Questions sur l'extrait:
1/ D'après l'extrait sur l'affaire Vincent Lambert, quelle juridiction doit examiner son cas le jeudi 6 février ?
2/ Poursuivez l'extrait sur l'affaire Vincent Lambert après sa dernière phrase.
─── Extrait fourni ───
Société

Fin de vie: du juge ou du médecin, qui doit décider?

Par Aurélie Jacquand, France Bleu Champagne-Ardenne lundi 3 février 2014 à 10:45

L'hopital Sébastopol à Reims où Vincent Lambert est hospitalisé dans un état proche du coma
L'hopital Sébastopol à Reims où Vincent Lambert est hospitalisé dans un état proche du coma © Monique Derrien - Radio France

Le 16 janvier dernier, le tribunal administratif de Châlons-en-Champagne allait à l'encontre de l'avis des médecins du CHU de Reims et ordonnait le maintien de l'alimentation artificielle de Vincent Lambert, 38 ans et en état de conscience minimale depuis un accident il y a 5 ans. Est-ce aux médecins ou à la justice de décider de la fin de vie d'un patient?

Le cas de Vincent Lambert sera examiné jeudi 6 février par le Conseil d'Etat , la plus haute juridiction administrative de France. Il a été saisi par l'épouse de Vincent Lambert: Rachel et par un de ses neveux.

Ils contestent tous les deux la décision du tribunal de Châlons-en-Champagne qui a décidé le 16 janvier dernier de maintenir Vincent Lambert en vie en obligeant les médecins du CHU de Reims à l'alimenter, de façon artificielle puisque Vincent Lambert est en état de conscience minimale depuis plus de 5 ans. Ses parents et une partie de ses frères et soeurs veulent qu'ils continuent à vivre.
─── Données fournies ───
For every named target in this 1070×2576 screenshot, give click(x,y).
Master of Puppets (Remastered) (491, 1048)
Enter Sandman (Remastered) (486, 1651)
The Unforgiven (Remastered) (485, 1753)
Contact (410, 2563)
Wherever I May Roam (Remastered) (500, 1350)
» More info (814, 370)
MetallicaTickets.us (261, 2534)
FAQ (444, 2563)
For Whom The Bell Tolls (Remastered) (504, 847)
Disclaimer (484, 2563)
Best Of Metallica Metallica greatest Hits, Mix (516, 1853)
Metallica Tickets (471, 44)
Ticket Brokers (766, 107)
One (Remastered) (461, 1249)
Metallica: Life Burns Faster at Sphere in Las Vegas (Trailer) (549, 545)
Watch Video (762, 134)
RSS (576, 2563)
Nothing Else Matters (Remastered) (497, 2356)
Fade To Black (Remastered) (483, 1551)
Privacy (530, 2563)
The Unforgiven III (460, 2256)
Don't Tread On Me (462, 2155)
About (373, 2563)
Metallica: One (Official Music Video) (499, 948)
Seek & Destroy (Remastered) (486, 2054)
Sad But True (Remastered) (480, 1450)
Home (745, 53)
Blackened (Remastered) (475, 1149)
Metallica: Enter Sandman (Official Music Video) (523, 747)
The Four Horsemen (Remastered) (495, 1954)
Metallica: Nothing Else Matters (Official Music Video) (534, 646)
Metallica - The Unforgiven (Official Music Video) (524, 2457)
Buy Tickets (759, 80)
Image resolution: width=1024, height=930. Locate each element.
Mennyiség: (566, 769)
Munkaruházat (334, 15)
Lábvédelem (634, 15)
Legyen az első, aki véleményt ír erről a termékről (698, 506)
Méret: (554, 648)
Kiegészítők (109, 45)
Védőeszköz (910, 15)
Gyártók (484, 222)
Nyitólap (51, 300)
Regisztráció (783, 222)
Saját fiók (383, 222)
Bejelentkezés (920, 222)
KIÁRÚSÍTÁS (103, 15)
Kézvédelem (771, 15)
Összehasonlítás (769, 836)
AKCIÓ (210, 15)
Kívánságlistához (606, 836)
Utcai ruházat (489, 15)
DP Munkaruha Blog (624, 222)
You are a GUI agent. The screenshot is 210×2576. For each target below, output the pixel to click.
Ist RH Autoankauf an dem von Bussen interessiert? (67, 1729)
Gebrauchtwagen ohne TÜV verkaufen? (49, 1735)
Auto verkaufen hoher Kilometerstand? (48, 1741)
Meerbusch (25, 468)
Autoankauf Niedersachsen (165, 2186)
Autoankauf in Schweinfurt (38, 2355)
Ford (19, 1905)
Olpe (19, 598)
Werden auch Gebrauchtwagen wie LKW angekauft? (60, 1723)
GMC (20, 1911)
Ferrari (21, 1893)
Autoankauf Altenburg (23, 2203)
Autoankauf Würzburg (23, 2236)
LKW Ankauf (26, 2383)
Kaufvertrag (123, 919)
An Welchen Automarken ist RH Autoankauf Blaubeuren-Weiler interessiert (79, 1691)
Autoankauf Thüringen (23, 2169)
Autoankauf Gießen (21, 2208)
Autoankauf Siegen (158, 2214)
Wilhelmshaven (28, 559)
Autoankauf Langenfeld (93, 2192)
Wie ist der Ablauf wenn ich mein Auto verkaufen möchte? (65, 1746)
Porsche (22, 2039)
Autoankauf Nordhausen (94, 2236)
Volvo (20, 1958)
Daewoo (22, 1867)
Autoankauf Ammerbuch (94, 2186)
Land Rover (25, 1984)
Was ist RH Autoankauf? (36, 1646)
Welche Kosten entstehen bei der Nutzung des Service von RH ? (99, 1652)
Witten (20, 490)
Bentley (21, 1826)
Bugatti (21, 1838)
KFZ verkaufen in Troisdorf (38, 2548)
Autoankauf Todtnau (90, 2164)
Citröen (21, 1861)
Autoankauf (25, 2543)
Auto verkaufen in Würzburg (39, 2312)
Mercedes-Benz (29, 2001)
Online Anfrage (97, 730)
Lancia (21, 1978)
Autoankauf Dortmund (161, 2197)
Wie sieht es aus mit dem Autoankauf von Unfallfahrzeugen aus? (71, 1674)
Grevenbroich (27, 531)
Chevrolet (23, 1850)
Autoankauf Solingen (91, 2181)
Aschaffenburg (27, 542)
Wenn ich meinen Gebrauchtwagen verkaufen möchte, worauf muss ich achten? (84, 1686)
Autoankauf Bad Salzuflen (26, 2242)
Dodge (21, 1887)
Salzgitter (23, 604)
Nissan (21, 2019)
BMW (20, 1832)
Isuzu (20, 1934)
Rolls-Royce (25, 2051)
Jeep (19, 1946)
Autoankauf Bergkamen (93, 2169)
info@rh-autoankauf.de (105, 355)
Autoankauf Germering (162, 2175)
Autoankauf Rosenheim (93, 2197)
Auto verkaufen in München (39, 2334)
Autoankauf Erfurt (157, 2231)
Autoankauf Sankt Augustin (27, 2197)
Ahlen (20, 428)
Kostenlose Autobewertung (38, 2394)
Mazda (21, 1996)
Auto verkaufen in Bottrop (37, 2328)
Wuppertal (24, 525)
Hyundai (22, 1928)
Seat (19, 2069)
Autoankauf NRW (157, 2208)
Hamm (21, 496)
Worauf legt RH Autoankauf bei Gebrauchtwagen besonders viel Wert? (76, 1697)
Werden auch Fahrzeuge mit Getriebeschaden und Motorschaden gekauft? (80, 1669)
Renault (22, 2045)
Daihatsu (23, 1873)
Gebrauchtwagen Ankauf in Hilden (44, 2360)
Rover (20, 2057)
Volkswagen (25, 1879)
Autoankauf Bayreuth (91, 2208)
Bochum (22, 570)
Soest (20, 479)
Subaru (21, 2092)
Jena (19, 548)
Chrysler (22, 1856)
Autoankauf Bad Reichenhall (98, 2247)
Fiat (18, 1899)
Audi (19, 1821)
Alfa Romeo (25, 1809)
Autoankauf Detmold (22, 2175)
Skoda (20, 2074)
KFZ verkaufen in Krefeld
───
Réponses aux consignes:
1/ Le Conseil d'État, la plus haute juridiction administrative de France.

2/
L'une des questions qui devra être tranchée par le conseil d'Etat est de savoir si le fait d'alimenter un patient de façon artificielle peut être assimilé à de l'acharnement thérapeutique.

La loi dit que l'on peut interrompre un traitement si il a pour "seul" effet le maintien artifficiel de la vie.

François Vialla est professeur de droit mais aussi membre du Comité de déontologie et d'éthique de l'Institut national du cancer. Il était notre invité à 8H10.

François Vialla, invité de France Bleu Champagne-Ardenne

Le Conseil d'Etat étudiera le cas de Vincent Lambert ce jeudi à 11H. Il a 48H pour trancher, mais il peut prolonger ce délai si il l'estime nécessaire. Le gouvernement a d'ores et déjà prévenu qu'il prévoyait de rouvrir le débat sur la fin de vie d'ici la fin de l'année.